Tuesday, September 24, 2013

Today -100: September 24, 1913: A little was enough for me


Headline of the Day -100: “Not So Afraid of Germany.” In November, Britain will send a bunch of warships into the Mediterranean, in a change from its policy in recent years of keeping them nearby just in case Germany tries something.

A few days ago the Tennessee state senate passed bills banning the importation into the state of alcohol and defining the sale of any alcohol as a public nuisance, allowing courts to close saloons on the petition of ten taxpayers. The lower house of the Tennessee Legislature is now discussing the bills. Speaker Stanton complains that Gov. Ben Hooper has stationed armed guards in the House to force him to make rulings favorable to the bills. A state senator breaks down a door in the Capitol building behind which he finds seven guards (prison guards, probably) and a suitcase filled with revolvers.

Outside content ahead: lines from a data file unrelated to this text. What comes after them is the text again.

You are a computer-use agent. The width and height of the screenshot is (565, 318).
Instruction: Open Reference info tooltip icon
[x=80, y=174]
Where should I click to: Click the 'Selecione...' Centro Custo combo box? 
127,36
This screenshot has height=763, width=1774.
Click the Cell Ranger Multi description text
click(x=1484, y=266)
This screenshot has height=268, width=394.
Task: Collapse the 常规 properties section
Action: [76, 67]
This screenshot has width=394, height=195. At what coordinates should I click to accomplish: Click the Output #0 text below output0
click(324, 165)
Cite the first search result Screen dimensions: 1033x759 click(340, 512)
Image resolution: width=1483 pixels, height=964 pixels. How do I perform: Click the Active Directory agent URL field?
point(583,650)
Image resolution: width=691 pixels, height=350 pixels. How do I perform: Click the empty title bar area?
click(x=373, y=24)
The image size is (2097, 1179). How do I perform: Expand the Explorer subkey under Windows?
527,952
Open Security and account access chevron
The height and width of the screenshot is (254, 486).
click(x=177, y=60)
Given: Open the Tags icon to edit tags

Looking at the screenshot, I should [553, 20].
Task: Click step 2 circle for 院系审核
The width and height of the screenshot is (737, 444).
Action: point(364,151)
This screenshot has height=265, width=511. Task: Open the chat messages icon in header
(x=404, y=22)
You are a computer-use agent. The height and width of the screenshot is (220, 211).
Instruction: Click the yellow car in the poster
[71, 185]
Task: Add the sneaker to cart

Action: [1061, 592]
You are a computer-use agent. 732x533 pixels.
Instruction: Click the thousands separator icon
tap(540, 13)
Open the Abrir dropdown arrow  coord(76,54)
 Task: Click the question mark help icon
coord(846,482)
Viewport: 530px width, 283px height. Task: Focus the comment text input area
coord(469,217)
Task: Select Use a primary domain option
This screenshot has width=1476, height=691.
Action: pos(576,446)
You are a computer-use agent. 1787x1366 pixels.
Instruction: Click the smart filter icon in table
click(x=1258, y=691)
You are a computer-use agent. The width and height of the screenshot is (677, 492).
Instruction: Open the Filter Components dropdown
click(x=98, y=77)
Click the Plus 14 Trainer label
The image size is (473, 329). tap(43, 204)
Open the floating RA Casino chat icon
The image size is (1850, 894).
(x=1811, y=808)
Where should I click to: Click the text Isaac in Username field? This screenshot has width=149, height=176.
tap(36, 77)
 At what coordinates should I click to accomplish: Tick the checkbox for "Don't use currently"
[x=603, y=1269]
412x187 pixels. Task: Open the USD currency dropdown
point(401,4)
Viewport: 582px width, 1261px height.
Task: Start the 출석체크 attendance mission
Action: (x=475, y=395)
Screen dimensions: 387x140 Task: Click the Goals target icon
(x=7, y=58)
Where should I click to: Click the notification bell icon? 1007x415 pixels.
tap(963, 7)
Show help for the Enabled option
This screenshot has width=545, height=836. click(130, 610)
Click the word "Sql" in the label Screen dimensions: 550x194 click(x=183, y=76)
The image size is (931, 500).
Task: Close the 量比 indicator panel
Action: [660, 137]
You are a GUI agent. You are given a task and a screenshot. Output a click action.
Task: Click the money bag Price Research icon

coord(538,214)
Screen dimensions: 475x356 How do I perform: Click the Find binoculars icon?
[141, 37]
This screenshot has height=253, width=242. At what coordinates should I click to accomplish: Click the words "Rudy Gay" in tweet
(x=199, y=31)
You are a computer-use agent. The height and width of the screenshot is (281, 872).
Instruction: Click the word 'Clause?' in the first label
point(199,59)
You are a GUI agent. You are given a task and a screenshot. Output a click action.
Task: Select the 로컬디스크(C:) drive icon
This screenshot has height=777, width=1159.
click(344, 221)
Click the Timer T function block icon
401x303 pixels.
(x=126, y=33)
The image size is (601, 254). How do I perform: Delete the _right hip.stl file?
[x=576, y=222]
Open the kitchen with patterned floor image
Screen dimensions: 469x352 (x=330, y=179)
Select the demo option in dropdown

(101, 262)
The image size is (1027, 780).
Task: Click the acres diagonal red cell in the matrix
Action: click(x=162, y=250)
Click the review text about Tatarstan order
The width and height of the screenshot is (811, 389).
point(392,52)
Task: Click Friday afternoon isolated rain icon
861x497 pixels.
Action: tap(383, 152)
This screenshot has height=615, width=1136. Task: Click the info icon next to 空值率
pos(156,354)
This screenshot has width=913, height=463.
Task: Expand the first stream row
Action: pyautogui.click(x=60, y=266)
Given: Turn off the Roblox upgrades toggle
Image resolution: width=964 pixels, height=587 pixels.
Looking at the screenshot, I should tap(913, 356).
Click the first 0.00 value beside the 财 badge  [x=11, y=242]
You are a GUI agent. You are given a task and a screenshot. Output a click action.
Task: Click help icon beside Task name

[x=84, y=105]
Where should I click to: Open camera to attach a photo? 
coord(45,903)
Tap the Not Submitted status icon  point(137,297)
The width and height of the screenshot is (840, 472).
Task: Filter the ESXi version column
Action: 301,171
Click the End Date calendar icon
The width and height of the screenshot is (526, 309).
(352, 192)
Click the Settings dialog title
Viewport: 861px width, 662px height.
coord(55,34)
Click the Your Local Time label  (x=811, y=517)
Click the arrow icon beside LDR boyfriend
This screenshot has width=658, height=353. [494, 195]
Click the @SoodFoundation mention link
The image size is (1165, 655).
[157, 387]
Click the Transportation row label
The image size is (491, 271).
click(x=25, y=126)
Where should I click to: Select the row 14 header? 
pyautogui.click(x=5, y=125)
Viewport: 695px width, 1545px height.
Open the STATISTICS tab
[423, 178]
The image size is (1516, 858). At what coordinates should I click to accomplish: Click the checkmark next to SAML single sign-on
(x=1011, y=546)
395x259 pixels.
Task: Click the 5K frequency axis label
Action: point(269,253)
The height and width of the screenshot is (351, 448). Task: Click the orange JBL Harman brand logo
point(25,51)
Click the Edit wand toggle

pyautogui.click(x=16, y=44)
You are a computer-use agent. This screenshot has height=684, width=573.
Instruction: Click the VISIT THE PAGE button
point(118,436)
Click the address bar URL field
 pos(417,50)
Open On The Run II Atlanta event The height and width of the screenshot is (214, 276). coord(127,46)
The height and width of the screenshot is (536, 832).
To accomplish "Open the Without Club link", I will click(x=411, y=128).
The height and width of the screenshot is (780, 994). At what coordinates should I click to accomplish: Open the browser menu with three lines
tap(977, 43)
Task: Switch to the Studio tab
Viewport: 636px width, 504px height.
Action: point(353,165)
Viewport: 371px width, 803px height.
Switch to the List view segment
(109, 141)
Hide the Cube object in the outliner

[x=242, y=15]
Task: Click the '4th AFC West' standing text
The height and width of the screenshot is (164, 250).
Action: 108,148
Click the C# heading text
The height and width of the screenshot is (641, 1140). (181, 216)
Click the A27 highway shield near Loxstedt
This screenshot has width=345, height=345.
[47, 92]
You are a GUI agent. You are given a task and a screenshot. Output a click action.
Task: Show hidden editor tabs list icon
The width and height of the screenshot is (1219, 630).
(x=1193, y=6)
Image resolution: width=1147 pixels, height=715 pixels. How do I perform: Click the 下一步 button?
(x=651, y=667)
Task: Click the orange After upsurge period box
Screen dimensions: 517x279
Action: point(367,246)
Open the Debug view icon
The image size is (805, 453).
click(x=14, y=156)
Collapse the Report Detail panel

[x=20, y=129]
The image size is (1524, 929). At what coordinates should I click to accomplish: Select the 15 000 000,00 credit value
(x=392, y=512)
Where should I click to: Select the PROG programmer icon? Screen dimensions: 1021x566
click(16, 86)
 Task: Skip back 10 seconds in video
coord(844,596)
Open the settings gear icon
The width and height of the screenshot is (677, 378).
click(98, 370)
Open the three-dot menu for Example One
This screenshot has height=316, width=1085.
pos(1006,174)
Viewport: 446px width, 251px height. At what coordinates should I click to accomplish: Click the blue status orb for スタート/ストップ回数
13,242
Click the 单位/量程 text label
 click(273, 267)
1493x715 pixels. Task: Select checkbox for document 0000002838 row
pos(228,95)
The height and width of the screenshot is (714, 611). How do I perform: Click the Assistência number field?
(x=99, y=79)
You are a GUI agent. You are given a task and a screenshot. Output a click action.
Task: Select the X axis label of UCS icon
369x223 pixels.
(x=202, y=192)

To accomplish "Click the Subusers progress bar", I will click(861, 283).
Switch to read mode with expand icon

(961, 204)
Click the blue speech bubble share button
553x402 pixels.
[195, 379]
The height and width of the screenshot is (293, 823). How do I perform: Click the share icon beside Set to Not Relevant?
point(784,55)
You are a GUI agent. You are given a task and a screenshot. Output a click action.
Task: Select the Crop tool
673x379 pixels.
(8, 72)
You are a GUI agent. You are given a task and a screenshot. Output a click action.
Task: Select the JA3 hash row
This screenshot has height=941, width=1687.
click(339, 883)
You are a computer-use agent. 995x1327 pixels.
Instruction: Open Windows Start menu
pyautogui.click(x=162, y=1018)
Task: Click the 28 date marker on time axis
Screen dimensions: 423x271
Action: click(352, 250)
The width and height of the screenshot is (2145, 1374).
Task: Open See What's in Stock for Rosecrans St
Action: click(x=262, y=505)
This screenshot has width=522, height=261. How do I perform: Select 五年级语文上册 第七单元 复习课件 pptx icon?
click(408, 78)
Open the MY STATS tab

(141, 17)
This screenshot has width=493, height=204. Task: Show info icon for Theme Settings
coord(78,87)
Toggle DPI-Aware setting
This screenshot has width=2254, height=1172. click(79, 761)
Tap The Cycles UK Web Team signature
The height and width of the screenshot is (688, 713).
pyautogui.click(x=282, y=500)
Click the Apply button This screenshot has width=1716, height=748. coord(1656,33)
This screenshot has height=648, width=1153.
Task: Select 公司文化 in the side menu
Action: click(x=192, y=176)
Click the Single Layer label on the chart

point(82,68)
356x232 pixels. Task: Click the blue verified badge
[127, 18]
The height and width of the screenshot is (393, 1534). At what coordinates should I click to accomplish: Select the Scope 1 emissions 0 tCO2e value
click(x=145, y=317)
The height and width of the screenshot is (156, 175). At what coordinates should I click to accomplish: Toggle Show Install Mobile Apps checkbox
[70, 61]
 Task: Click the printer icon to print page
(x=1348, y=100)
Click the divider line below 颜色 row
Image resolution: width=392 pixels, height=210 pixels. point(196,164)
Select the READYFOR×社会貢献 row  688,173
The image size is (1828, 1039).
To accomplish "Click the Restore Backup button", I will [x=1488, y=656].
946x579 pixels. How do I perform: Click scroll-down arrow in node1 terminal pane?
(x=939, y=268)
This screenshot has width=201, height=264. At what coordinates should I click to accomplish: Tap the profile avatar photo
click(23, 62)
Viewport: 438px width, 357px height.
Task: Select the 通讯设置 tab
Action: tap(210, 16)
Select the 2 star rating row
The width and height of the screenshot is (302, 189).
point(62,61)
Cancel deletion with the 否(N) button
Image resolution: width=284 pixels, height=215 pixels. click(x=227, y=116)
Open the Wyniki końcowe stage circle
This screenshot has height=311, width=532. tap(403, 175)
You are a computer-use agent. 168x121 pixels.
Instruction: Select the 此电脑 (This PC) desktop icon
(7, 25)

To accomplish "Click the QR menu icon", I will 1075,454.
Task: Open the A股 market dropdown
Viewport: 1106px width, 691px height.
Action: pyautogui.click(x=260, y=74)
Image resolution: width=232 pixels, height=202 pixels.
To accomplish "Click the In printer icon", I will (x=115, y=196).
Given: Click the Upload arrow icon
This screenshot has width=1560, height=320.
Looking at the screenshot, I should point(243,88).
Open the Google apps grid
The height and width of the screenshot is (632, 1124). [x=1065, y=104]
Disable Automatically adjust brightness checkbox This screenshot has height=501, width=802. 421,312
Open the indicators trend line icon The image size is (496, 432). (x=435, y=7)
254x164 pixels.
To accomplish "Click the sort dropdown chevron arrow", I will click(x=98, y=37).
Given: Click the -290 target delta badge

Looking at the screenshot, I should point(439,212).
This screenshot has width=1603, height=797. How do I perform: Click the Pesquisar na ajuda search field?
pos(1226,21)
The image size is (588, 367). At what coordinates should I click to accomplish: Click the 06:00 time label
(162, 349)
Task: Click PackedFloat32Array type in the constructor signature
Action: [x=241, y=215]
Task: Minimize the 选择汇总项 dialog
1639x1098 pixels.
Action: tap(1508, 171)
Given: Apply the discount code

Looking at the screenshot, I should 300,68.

Anthony Comstock, “in the role of a literary critic,” arrests a publisher and one of his employees who sold an allegedly immoral book, “Hagar Revelly” by Daniel Carson Goodman, which “deals with the problems of life as faced by two poverty-stricken girls in New York City.” You can sort of read it online, because it’s been “DoiizodbvCoogle” or “DolizodbvCoOglc” or “DolizodbyGoOgle”, which I think means Digitized Really Badly by Google. A quick skim suggests that Emile Zola didn’t have anything to worry about, but neither did it reveal what got Comstock so hot and bothered (Comstock admits that he didn’t read the whole book; “a little was enough for me”).